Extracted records
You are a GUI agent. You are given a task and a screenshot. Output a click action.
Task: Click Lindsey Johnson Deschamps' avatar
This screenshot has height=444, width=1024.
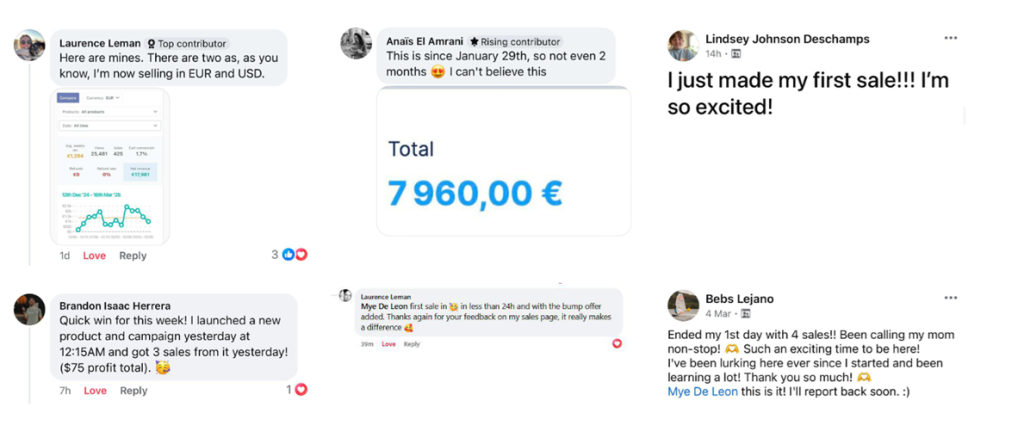684,46
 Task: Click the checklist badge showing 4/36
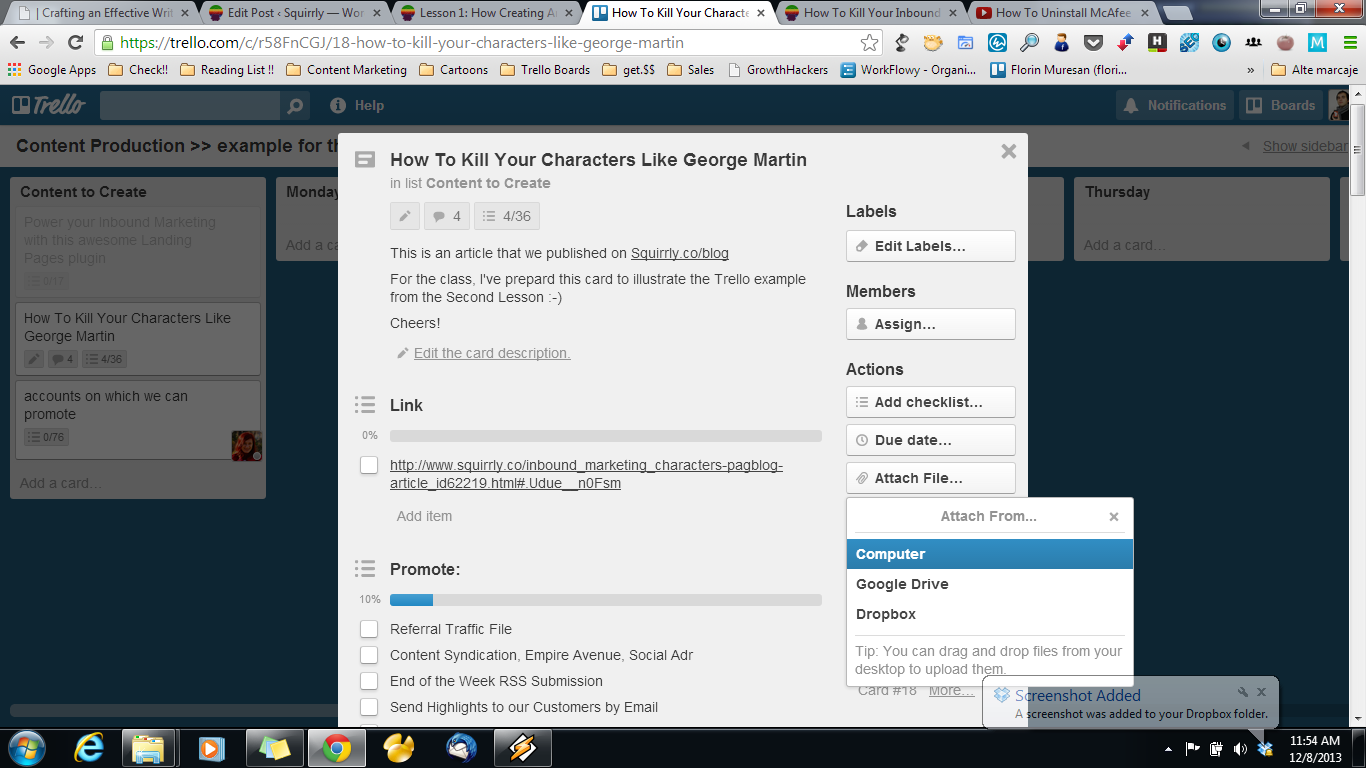coord(506,216)
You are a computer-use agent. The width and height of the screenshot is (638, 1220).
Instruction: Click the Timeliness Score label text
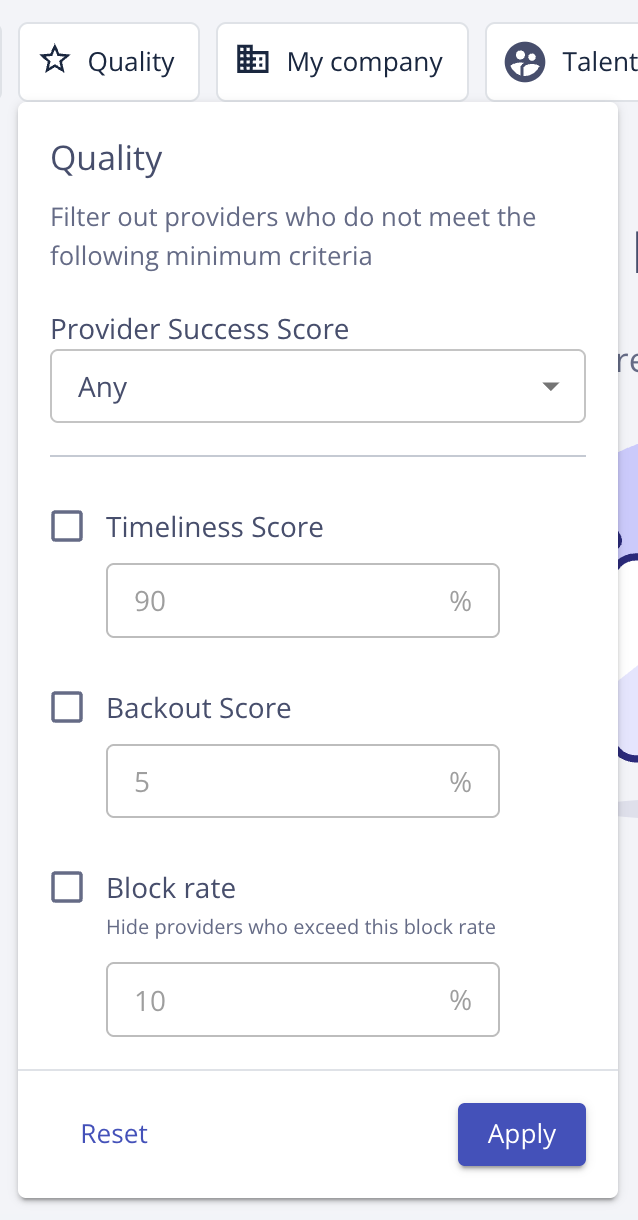[x=215, y=527]
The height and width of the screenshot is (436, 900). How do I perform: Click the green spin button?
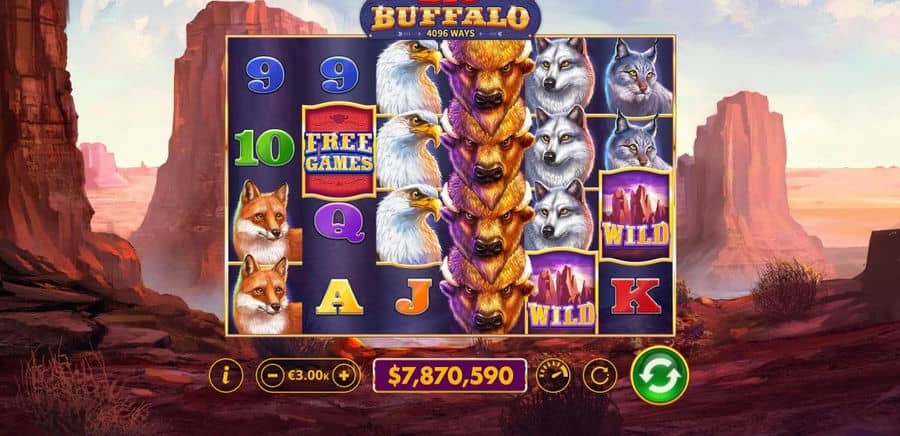pos(660,375)
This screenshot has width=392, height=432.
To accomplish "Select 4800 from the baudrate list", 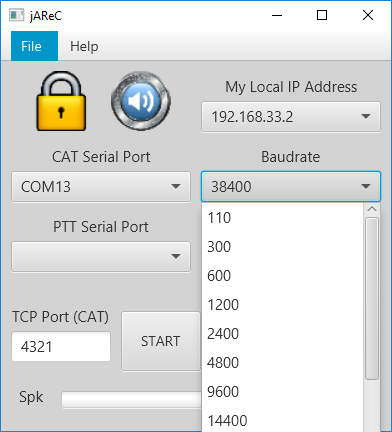I will 283,363.
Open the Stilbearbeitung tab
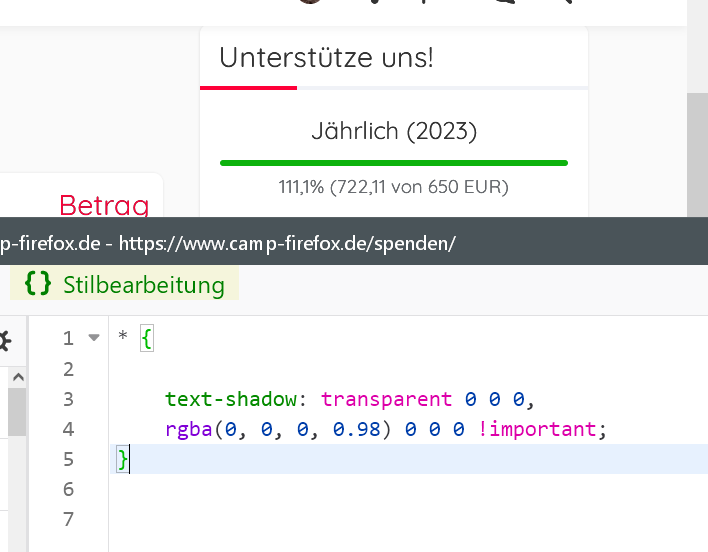Image resolution: width=708 pixels, height=552 pixels. [125, 284]
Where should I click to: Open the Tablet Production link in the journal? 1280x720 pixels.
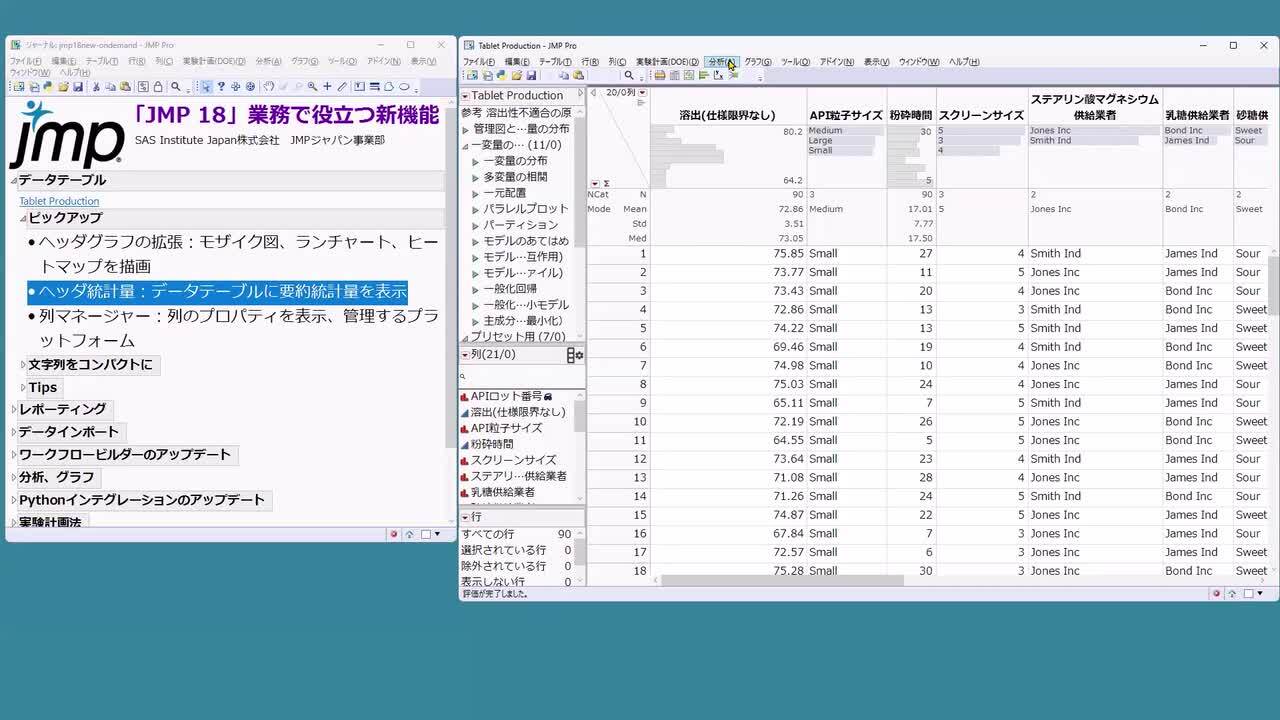[59, 201]
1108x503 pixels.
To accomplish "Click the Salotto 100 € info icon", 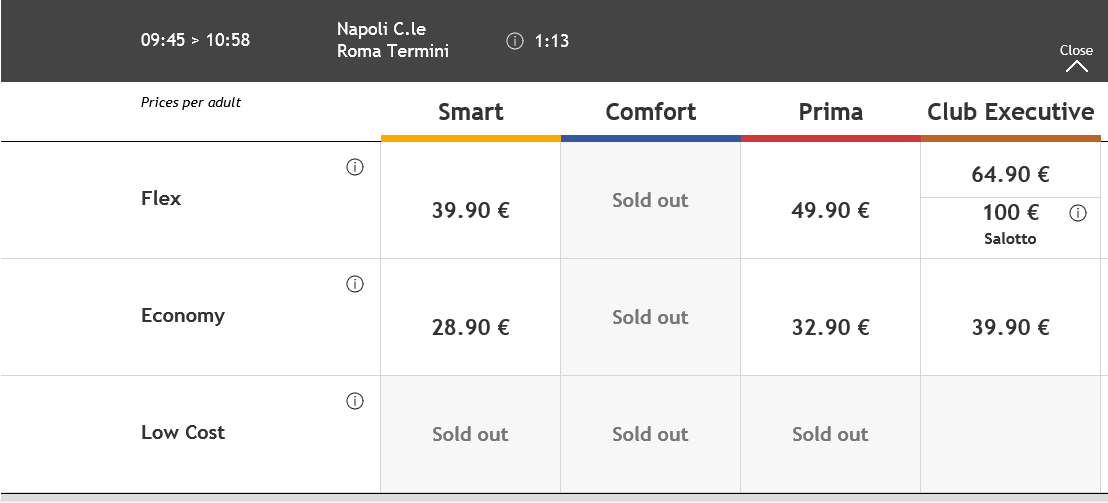I will (x=1078, y=213).
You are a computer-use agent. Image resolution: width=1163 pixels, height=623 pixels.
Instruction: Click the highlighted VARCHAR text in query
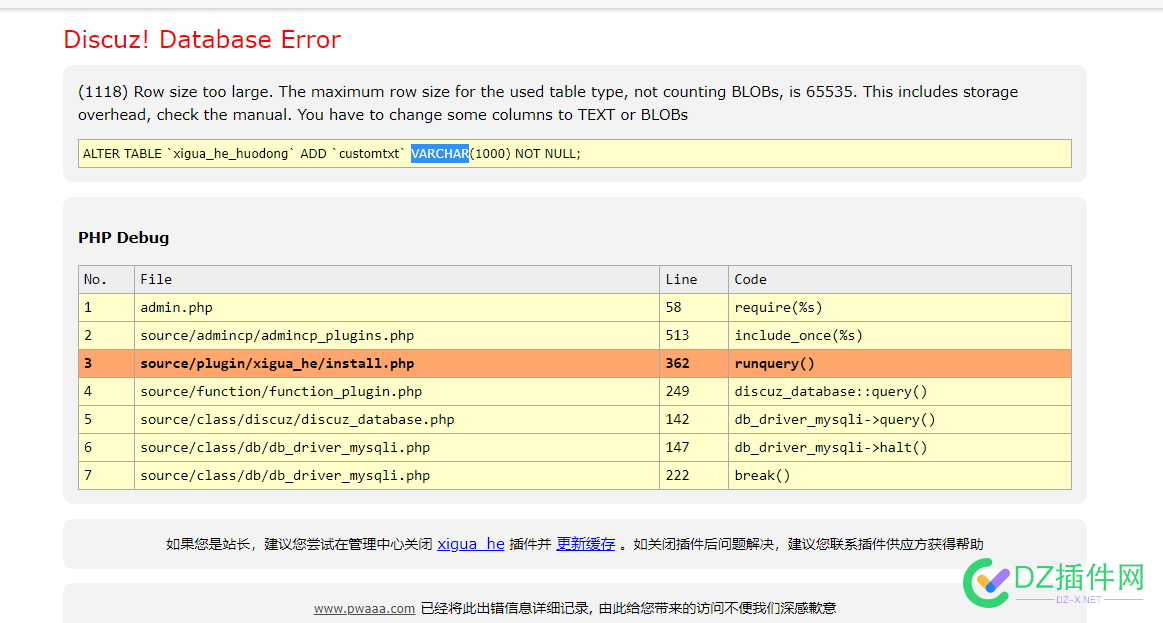coord(440,154)
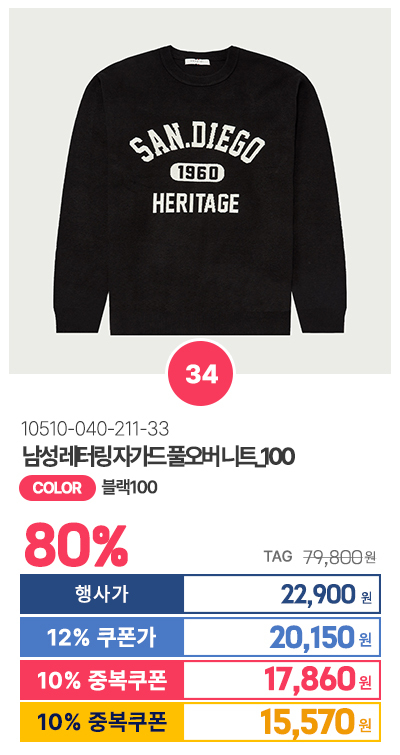
Task: Click the red 10% 중복쿠폰 label
Action: [102, 680]
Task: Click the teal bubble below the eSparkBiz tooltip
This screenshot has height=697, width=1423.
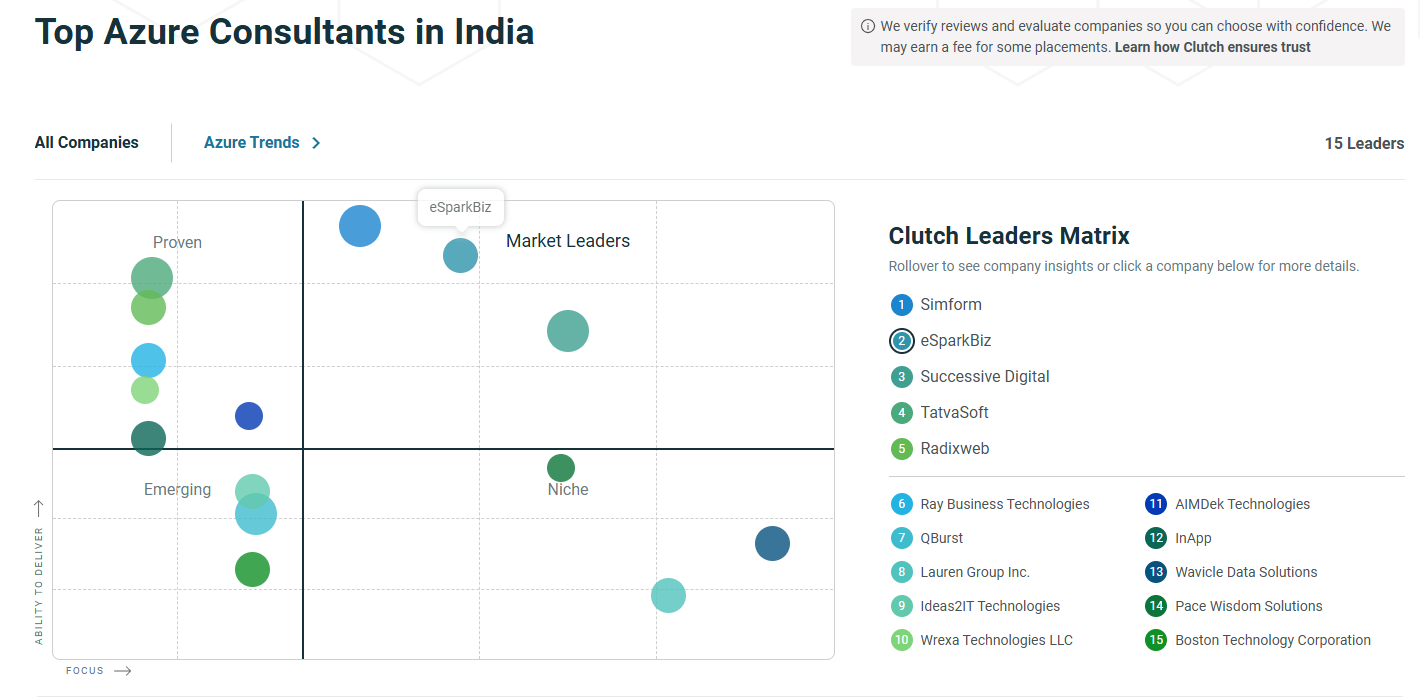Action: tap(460, 256)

**Exercise directions:** The answer should consist only of the lines above from the one with "You are a computer-use agent. The" through the one with "This screenshot has width=392, height=432.", repeated exactly, with no pictures among them.

**Written response:**
You are a computer-use agent. The width and height of the screenshot is (638, 1220).
Instruction: Click the Timeliness Score label text
[x=215, y=527]
The height and width of the screenshot is (436, 900). How do I perform: Click the green spin button?
pos(660,375)
This screenshot has width=392, height=432.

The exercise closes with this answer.